Eleições ocorrem depois de os EUA cancelarem as negociações de paz com o grupo islamita, que apelida o escrutínio de "farsa". Diálogo não incluía o governo, cuja legitimidade os talibãs não reconhecem.

As eleições presidenciais do Afeganistão, já por duas vezes adiadas, chegam neste sábado num dos piores momentos para o país. Não só voltam a extremar a divisão e pôr como adversários o presidente Ashraf Ghani e o primeiro-ministro Abdullah Abdullah, que após as denúncias de fraude nas eleições de 2014 e o mediar dos EUA chegaram a acordo para um governo de unidade, como se realizam após o cancelamento das negociações de paz entre Washington e os talibãs. O grupo islamita, afastado do poder em 2001, controla ou disputa mais de metade do país, ameaçando todos os que vão às urnas.

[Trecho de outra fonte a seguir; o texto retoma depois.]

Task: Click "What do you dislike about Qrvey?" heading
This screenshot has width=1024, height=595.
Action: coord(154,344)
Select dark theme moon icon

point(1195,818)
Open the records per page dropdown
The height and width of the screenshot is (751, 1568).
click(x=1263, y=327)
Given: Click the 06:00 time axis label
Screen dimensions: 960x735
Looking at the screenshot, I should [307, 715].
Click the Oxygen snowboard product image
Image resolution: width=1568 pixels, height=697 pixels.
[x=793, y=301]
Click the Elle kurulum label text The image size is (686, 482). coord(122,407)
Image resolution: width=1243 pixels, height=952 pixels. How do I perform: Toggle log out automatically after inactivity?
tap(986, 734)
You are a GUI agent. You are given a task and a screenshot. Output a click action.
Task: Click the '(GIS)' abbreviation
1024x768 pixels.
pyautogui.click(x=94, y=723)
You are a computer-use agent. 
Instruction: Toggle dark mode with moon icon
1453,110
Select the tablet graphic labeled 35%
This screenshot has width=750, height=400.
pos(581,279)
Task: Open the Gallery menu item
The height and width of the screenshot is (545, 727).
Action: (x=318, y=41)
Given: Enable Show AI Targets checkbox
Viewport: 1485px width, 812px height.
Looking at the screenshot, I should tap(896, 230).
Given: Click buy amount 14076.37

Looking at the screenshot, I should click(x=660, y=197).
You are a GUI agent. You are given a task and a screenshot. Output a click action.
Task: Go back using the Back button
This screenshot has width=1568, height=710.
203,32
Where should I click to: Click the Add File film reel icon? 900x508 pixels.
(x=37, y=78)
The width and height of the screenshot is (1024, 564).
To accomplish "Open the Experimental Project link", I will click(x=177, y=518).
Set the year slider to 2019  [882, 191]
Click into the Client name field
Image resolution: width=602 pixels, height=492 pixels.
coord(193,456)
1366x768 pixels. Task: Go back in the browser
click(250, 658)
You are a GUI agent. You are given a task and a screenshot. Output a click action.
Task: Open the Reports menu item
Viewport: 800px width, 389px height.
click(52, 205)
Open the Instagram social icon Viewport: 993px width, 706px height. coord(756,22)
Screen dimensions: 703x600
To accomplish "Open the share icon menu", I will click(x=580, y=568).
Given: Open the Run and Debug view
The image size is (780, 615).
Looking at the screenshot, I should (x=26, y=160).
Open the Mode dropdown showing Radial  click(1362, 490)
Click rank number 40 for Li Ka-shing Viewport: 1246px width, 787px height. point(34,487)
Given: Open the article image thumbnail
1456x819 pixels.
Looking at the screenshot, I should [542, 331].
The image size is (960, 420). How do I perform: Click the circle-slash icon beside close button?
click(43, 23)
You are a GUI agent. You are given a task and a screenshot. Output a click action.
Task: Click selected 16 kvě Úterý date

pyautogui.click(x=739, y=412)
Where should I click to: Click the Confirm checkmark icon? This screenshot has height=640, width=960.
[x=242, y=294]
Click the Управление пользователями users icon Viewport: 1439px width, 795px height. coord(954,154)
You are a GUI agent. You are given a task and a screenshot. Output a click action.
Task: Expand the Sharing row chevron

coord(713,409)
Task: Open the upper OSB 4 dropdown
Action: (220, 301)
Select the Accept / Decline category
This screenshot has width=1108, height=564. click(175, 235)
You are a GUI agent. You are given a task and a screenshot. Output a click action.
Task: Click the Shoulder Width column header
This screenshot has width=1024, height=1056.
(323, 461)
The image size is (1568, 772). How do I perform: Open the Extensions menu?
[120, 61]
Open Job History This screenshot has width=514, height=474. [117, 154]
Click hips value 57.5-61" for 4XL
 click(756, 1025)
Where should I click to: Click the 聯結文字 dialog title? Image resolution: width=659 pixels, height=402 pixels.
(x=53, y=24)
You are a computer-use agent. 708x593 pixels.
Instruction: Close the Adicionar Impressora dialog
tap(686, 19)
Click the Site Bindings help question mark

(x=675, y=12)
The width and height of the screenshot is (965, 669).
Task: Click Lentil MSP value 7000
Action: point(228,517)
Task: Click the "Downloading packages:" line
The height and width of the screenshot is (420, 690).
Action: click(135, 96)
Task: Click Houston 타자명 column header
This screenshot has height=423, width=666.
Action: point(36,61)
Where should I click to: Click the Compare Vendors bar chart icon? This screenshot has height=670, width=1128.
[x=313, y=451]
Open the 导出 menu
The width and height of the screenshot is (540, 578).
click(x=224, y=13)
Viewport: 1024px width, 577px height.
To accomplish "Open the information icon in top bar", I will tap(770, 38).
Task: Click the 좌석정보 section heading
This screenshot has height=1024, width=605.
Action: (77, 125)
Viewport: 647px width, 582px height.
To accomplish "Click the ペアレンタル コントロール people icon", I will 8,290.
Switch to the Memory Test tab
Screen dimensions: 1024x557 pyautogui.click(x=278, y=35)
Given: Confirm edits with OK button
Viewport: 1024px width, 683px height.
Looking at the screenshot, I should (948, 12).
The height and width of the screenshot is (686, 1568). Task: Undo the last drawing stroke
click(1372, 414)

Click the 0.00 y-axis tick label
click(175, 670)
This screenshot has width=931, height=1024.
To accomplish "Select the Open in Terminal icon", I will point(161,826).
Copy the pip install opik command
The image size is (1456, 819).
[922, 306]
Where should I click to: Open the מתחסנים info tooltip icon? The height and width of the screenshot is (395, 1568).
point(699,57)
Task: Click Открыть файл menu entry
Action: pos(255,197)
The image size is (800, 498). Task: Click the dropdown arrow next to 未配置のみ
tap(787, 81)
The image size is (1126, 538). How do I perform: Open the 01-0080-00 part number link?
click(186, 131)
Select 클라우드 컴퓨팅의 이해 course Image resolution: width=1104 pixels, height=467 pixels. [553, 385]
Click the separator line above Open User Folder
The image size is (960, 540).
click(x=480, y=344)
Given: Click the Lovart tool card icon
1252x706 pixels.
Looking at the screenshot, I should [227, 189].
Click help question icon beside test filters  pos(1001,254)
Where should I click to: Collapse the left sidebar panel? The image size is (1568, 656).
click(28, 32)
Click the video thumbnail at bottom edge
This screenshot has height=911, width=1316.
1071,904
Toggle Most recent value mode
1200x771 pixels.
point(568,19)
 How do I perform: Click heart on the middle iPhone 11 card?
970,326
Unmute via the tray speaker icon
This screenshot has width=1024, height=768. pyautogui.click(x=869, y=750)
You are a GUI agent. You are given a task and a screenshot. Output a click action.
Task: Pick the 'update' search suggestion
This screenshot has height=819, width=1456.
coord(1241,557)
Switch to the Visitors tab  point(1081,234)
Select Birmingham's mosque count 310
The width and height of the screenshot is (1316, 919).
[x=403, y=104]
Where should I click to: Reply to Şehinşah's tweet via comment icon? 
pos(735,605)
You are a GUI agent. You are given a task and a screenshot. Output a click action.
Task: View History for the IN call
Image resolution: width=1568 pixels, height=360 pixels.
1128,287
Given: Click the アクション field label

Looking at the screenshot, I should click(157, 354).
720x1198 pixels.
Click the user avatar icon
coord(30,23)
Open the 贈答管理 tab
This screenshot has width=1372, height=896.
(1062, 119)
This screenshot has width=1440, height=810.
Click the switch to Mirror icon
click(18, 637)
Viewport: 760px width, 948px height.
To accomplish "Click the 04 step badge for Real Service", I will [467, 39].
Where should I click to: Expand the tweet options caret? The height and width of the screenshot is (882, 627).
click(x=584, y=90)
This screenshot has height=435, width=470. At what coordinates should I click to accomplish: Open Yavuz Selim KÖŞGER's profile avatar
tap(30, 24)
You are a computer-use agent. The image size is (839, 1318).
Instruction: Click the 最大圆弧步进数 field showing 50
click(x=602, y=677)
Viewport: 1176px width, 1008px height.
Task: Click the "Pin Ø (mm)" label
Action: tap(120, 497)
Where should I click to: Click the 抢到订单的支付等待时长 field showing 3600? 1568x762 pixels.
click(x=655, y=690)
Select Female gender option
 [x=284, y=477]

"Estas presidenciais têm todo o potencial e a possibilidade de levar o país ainda mais para o abismo da crise, da insegurança e das divisões", alertou o ex-presidente Hamid Karzai, que liderou o país durante mais de uma década, de 2001 até 2014. Numa entrevista à AP, Karzai defendeu que as eleições só deviam ocorrer depois de um acordo de paz - apelando ao retomar do diálogo entre os EUA e os talibãs, mas que desta vez incluísse também o governo afegão e outros países, como Rússia e China - e da aprovação de uma nova Constituição. "Não podemos ter eleições num país que está a atravessar um conflito imposto pelos estrangeiros. Estamos numa guerra de interesses e objetivos internacionais. Não é o nosso conflito. Só estamos a morrer", disse.